Cuando corremos implicamos a la totalidad del cuerpo. No solo ejercitamos las piernas, los pies, los brazos y el torso, sino también el aparato cardiovascular y el respiratorio. Y lo mejor de todo, es que aumentamos la confianza en nosotros mismos y la alegría de vivir.

Este deporte es muy sencillo de practicar. Aparte de una buenas zapatillas, apenas se necesita equipo especializado. Y se puede realizar en cualquier parte, ya sea en zonas urbanas, en pista o por caminos forestales.

Pero para ser corredor y obtener los beneficios que ello comporta, hay que se constantes y regulares. Hay que hacerse a la idea de que forma parte integrante de nuestro día a día y ser consecuente con ello.

No hay que esperar “milagros” a corto plazo y pensar que su práctica solucionara todos los problemas fisiológicos. La constancia y paciencia es una de las bases de este deporte.

Es importante establecer pequeños objetivos, que poco a poco irán aumentando, para conseguir llegar a la meta deseada.

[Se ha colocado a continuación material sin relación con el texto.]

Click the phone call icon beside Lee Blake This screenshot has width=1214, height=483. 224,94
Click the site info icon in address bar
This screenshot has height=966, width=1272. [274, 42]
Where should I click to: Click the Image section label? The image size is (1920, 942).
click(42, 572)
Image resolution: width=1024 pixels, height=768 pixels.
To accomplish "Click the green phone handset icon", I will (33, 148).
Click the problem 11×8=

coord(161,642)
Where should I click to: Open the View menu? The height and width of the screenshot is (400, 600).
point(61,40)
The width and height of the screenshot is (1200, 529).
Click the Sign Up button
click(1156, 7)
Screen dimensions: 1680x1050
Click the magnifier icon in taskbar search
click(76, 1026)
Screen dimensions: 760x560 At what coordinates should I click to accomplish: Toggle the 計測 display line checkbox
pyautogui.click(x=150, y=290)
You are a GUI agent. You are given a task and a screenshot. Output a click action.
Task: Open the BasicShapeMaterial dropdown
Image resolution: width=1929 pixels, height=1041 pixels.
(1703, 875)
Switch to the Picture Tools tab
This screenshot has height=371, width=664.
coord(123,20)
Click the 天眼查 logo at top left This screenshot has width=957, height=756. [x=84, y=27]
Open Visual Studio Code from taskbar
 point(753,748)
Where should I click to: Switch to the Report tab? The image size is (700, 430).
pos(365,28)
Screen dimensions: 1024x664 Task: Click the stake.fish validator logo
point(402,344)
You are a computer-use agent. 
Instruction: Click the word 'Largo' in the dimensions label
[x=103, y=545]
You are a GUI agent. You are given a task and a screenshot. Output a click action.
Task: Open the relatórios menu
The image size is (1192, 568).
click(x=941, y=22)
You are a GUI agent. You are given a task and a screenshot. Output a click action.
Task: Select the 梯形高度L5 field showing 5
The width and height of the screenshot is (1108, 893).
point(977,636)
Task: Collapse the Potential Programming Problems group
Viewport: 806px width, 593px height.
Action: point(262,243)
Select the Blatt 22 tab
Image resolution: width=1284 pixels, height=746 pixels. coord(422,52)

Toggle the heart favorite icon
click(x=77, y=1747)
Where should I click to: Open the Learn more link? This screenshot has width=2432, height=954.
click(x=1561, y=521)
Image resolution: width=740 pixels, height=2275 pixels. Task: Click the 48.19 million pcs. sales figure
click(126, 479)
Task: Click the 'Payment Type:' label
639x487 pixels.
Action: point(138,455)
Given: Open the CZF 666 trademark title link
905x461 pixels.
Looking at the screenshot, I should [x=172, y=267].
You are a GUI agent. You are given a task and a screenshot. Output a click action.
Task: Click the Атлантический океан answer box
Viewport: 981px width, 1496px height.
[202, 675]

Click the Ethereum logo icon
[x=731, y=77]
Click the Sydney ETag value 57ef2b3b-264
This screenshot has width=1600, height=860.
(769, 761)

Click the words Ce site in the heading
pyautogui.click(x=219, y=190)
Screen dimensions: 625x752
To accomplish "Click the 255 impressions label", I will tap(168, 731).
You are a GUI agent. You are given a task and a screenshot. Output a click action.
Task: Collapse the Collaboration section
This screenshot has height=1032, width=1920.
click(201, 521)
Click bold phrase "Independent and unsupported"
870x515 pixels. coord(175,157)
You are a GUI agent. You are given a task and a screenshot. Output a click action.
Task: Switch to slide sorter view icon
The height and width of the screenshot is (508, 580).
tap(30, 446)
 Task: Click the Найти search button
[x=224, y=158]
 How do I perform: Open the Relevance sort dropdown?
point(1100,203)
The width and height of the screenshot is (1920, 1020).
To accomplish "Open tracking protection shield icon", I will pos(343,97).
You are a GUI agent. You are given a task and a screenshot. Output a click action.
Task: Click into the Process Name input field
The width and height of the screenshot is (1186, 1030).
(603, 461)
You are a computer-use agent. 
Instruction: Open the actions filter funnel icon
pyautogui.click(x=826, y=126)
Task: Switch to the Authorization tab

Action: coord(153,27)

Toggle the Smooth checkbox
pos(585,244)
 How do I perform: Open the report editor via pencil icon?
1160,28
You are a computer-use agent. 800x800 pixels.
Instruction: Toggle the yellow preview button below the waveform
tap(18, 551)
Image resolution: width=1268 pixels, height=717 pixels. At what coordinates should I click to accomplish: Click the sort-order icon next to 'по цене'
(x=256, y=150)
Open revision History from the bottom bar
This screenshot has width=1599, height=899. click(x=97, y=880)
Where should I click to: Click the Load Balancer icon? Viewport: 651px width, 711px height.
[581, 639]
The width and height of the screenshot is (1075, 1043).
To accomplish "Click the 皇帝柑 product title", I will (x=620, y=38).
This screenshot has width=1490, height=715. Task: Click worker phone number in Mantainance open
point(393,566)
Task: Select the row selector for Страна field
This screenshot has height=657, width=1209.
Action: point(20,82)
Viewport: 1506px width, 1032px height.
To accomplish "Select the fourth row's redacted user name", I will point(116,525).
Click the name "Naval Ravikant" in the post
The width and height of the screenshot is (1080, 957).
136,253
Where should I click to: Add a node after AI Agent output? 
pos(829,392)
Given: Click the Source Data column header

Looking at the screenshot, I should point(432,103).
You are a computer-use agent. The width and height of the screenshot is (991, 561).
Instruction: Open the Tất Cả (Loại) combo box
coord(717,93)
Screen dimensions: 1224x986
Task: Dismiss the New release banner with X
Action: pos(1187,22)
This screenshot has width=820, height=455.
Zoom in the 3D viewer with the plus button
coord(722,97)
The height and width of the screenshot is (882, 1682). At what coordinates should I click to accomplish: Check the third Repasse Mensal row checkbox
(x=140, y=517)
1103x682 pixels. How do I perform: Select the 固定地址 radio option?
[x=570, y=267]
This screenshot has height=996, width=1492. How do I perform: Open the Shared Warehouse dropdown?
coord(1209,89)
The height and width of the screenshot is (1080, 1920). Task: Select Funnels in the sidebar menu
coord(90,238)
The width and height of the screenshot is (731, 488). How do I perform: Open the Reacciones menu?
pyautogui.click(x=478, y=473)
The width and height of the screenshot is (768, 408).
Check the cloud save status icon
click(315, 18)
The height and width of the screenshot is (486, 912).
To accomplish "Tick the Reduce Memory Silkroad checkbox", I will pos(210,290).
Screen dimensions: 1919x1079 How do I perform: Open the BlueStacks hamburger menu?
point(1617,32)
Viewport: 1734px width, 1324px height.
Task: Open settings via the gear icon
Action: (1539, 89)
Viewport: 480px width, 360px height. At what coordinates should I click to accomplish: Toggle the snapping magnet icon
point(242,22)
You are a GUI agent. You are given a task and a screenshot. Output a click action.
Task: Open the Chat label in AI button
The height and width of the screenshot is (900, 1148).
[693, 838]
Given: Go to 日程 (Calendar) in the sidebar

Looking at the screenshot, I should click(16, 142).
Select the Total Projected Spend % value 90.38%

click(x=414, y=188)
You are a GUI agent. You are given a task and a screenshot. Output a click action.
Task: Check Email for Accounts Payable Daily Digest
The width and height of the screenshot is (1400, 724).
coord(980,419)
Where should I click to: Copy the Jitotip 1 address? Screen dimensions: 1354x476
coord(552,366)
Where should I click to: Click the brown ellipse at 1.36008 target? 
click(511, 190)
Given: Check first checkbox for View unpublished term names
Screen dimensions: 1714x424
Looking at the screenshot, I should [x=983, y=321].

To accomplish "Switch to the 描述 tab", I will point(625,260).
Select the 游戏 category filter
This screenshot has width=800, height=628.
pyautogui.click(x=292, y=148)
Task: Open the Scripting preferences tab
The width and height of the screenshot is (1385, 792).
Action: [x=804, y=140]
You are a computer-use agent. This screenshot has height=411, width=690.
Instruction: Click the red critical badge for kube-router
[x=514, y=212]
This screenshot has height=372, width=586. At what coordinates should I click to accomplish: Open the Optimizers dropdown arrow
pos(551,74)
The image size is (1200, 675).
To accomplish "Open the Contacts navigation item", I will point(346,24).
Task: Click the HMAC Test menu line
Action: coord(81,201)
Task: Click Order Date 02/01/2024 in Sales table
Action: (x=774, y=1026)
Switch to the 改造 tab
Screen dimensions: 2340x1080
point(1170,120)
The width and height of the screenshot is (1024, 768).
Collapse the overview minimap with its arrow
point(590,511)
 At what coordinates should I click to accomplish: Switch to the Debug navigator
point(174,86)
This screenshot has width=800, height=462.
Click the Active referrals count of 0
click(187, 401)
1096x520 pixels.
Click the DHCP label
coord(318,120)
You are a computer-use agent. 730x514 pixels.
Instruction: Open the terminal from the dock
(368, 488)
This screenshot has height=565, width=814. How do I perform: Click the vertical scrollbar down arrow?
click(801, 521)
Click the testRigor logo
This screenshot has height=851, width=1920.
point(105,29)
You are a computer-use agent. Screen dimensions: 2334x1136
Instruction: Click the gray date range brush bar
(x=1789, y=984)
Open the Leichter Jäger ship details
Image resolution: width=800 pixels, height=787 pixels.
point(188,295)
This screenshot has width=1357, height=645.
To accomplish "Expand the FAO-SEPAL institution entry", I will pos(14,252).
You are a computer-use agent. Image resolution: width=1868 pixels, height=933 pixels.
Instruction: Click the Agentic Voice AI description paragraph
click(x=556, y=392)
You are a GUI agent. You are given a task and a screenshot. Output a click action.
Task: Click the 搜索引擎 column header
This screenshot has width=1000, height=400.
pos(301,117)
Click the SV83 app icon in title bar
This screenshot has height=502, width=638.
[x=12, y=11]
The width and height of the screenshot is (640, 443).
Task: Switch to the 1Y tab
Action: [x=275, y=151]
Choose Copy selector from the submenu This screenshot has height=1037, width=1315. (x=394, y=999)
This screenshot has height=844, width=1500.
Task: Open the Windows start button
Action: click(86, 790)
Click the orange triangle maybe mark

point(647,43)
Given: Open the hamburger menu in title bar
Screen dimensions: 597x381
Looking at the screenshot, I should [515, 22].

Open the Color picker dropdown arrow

Es muy útil utilizar un cuaderno de entrenamiento personalizado para cada persona. Planificar y anotar los incidentes y resultados de cada salida, ayuda a darnos cuenta de los errores. Una vez detectados éstos, podremos corregirlos.

Por consiguiente, registraremos los detalles de cada salida. El pulso al terminar, el peso, los km recorridos, si llovía o hacía calor, las sensaciones y posibles dolores musculares… Todos esos datos nos ayudaran a mejorar y corregir los posibles fallos.

Para un principiante lo aconsejables sería salir a correr tres días por semana, alternos, y durante unos 30 minutos. Empezar con la típica marcha para, lentamente, coger carrera. Y aprender a correr con una posición natural y cómoda, con un esfuerzo suave y constante.

Es importante respirar de manera natural sin imponer un ritmo específico. Mirar de apoyar el pie en el suelo primero con el talón, desplazando luego el peso hacia delante. Y sincronizar los brazos con el movimiento de las piernas, dando un ligero impulso al cuerpo.

Lo normal es que, en los primeros días, aparezcan las consabidas agujetas. Unos estiramientos antes y después de la carrera, irán mitigando esa sensación.

Esto es sólo unas leves indicaciones a tener en cuenta si nos decidimos a correr. Pero sobre todo hay que se constante o no alcanzaremos nuestros objetivos.